Bankia serait alors un bon exemple de dette illégitime. Ainsi les Espagnols viennent d’apprendre qu’Aurelio Izquierdo, l’un des ex-dirigeants de Bankia, va toucher 14
millions d’euros d’indemnités, alors que la banque renflouée par les deniers publics vient d’annoncer des pertes de 3,3 milliards d’euros en 2011. Pas étonnant alors que l’objectif de la plateforme soit non seulement d’auditer les créances publiques, mais aussi la dette privée susceptible d’être nationalisée, comme c’est le cas des banques sauvées par l’Etat.

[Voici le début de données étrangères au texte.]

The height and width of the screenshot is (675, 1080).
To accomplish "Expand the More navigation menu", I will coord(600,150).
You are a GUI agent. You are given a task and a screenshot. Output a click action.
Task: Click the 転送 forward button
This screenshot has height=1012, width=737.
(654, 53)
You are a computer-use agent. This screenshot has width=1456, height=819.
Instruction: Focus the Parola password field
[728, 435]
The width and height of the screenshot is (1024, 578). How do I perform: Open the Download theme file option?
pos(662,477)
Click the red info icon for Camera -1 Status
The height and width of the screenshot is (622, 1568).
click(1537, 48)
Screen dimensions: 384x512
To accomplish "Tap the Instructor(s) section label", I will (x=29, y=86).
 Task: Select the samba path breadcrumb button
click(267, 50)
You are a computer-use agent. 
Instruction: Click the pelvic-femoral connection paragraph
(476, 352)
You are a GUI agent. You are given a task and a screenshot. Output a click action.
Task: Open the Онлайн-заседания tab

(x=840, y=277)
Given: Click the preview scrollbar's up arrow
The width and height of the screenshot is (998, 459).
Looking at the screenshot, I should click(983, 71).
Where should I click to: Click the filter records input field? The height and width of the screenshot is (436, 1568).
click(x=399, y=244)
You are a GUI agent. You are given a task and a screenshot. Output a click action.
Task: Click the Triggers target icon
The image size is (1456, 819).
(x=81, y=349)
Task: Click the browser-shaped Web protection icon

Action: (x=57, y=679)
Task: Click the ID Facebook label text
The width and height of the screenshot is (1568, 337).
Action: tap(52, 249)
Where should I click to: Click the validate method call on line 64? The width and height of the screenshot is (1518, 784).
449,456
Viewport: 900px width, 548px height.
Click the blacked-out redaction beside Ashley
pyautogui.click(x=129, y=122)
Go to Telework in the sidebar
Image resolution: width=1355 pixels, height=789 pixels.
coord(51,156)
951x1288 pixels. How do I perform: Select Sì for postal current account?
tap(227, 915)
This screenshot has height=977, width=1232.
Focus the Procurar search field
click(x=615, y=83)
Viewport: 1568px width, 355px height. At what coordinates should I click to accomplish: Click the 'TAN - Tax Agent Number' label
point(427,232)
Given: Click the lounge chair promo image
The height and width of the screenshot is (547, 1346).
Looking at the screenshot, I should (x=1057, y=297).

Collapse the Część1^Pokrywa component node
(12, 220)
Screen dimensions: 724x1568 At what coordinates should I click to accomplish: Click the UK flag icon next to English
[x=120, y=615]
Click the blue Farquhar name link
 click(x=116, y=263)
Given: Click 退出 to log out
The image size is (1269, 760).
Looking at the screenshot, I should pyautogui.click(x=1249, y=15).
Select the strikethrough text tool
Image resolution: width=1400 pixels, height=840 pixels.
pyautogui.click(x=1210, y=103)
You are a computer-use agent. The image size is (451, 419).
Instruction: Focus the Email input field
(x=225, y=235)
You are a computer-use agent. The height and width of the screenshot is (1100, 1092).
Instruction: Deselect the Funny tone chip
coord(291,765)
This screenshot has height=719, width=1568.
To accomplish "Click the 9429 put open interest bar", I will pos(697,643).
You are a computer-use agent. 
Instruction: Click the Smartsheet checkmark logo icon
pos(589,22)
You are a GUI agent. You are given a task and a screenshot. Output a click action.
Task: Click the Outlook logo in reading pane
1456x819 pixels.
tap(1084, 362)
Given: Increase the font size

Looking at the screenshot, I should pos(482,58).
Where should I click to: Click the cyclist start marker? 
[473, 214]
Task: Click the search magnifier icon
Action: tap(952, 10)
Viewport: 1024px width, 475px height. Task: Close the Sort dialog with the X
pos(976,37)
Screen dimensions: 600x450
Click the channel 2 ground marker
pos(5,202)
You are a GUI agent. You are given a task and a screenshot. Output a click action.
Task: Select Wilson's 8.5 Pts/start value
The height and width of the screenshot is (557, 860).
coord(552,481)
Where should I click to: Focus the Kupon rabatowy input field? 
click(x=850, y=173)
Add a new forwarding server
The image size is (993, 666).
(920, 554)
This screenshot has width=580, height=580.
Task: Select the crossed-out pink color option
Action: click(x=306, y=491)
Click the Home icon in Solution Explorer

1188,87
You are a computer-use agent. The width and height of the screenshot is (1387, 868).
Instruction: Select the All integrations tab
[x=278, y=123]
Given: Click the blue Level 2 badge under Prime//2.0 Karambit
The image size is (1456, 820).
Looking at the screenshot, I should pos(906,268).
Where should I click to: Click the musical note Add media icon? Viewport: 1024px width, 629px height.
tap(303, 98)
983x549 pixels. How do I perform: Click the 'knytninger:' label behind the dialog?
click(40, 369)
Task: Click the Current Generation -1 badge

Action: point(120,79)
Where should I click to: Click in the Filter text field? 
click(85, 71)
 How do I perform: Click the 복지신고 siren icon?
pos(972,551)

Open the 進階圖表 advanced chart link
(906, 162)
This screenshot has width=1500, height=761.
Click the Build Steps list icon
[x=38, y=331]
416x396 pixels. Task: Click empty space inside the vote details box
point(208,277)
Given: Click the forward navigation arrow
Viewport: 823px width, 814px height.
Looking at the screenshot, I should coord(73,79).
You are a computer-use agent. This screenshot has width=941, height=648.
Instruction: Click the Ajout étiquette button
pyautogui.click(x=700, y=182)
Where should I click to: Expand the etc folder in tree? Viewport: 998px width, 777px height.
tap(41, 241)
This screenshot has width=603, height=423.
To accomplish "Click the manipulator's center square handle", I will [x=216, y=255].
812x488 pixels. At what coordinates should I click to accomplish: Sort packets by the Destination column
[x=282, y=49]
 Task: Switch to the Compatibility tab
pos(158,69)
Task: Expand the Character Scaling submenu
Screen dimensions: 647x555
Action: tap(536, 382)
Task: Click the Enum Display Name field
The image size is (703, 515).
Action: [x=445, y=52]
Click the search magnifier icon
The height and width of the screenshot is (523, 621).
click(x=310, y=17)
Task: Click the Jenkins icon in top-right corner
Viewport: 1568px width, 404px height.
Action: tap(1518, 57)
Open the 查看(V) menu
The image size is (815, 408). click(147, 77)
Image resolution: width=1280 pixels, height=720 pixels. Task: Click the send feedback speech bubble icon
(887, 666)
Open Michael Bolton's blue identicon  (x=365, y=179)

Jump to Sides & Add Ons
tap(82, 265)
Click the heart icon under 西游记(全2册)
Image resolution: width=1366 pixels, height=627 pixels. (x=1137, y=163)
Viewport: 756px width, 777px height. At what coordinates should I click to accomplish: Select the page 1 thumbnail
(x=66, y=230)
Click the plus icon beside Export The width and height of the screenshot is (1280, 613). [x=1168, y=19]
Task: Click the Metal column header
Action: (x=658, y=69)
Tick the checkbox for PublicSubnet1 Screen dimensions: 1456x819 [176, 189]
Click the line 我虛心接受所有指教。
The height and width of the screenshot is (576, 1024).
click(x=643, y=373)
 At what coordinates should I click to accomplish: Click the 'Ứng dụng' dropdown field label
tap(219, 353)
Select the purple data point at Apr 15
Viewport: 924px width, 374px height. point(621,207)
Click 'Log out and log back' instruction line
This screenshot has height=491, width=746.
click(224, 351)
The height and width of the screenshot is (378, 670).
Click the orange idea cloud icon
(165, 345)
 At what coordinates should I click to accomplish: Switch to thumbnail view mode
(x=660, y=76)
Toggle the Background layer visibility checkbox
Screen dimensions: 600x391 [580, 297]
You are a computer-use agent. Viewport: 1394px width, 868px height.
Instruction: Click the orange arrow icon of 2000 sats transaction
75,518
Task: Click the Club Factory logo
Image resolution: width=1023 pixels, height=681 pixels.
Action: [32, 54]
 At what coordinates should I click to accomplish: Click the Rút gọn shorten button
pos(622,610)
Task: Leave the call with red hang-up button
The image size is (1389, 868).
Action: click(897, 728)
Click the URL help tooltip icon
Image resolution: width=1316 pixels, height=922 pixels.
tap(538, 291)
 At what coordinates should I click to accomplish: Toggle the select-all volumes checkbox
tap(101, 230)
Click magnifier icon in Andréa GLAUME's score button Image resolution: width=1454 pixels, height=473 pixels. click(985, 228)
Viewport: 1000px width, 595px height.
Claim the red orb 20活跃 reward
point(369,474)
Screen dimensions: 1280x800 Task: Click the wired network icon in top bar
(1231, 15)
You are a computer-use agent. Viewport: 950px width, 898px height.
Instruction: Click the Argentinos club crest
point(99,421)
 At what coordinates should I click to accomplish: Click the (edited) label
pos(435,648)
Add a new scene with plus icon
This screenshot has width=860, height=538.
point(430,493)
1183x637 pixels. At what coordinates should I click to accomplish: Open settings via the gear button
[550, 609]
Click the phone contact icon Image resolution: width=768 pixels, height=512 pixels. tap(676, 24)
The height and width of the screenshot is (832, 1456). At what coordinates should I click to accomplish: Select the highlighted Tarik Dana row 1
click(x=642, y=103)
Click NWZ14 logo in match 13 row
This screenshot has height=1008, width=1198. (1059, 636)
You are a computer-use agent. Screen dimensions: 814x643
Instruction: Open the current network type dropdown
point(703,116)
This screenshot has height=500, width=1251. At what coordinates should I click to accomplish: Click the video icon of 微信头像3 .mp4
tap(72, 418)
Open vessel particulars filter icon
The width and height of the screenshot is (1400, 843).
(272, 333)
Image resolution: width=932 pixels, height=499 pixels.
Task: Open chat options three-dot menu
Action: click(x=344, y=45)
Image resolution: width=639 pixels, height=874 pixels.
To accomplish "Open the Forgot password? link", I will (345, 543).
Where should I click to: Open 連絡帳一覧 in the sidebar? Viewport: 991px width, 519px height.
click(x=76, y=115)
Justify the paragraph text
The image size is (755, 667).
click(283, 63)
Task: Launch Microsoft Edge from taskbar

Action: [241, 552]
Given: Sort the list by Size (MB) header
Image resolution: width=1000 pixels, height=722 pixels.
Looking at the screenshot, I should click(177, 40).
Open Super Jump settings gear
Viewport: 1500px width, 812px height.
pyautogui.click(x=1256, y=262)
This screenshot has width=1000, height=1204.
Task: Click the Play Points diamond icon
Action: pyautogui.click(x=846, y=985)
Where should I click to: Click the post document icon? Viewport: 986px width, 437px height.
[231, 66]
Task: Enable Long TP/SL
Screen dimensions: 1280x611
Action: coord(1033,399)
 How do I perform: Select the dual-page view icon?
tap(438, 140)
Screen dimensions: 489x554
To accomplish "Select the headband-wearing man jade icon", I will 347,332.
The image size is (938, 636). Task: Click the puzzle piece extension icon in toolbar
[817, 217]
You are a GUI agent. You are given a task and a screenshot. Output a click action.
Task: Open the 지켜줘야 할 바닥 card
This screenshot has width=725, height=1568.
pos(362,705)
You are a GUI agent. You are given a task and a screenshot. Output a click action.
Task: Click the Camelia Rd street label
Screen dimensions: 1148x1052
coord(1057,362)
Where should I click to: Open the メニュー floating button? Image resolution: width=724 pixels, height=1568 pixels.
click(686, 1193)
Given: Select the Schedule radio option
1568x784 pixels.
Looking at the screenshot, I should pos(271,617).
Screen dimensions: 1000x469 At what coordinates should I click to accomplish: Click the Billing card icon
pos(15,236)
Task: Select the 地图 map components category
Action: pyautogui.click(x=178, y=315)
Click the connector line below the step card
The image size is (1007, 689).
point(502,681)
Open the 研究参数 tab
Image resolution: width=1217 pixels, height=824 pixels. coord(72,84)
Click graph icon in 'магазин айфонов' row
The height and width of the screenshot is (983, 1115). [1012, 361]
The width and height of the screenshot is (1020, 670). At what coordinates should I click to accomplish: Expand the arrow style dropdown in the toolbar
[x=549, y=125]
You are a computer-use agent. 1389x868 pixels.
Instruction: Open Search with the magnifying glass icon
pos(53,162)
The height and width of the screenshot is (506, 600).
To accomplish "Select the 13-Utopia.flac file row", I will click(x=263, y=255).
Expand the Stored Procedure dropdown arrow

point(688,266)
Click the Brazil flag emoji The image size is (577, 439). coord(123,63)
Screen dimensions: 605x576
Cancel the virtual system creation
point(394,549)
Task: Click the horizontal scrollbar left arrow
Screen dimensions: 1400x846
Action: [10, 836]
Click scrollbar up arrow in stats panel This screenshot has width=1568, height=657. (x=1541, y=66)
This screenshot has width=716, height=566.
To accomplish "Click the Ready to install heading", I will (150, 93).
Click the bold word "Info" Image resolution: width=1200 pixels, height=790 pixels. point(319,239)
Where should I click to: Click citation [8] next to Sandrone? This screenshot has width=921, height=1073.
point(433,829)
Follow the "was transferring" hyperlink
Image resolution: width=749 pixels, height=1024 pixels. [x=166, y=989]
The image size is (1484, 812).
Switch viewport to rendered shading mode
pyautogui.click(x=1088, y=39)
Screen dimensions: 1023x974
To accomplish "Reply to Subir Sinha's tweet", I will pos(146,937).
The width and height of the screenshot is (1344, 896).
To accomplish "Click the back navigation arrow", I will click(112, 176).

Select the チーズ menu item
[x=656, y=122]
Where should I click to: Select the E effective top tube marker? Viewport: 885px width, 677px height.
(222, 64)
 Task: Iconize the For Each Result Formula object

L’audit, outil de transparence
Auditer la dette, c’est lever le voile sur les responsables de ce qui est désormais considéré comme le cancer de l’économie espagnole: «L’objectif est double. A long terme, ne pas payer la dette illégitime. Mais nous sommes conscients que cela demandera du temps. A court terme, l’audit servira à sensibiliser les citoyens, à prouver qu’il existe des alternatives aux coupes budgétaires et à révéler qui sont les vrais responsables de la dette», détaille Eulàlia Reguant Cura.
Une solution de plus en plus plébiscitée par les sociétés civiles des pays européens en crise. «En Grèce, l’idée d’audit citoyen est née il y a deux ans. Elle arrive en deuxième position dans le programme du parti Syriza, arrivé deuxième aux législatives de mai 2012. Ce sont les pionniers. Mais la question n’a pas de frontières. En avril, la première réunion internationale des plateformes d’audit citoyen s’est réunie à Bruxelles. Douze pays étaient représentés, dont l’Allemagne», précise Mme
Reguant Cura.
S’inspirer des pays du Sud
Les expériences de plusieurs pays du Sud rappellent que le paiement intégral de la dette n’est pas une fatalité. En Argentine, le gouvernement Kichner a renégocié une bonne part de la dette et a soldé ses relations avec le FMI en 2005. L’Equateur a réalisé un audit de la dette et en septembre 2008, après un rapport considérant la majorité de la dette illégitime, le gouvernement n’a remboursé que 30% de la dette à ses créanciers.
Alors que Mariano Rajoy demande plus de flexibilité à la Banque centrale européenne (BCE) et que François Hollande propose un début de mutualisation des dettes au sein de l’UE à travers la création d’eurobonds, les citoyens espagnols regardent plus que jamais vers une autre sortie de crise: «On ne se satisfait pas de ces demi-mesures qui ne serviront qu’à adoucir temporairement la situation. Il faut un changement en profondeur. Une coordination européenne des plateformes d’audit est en train de se mettre en place pour réaliser un audit européen de la dette.» Nul doute que les citoyens espagnols suivront avec attention le résultat de Syriza aux élections législatives grecques du 17 juin.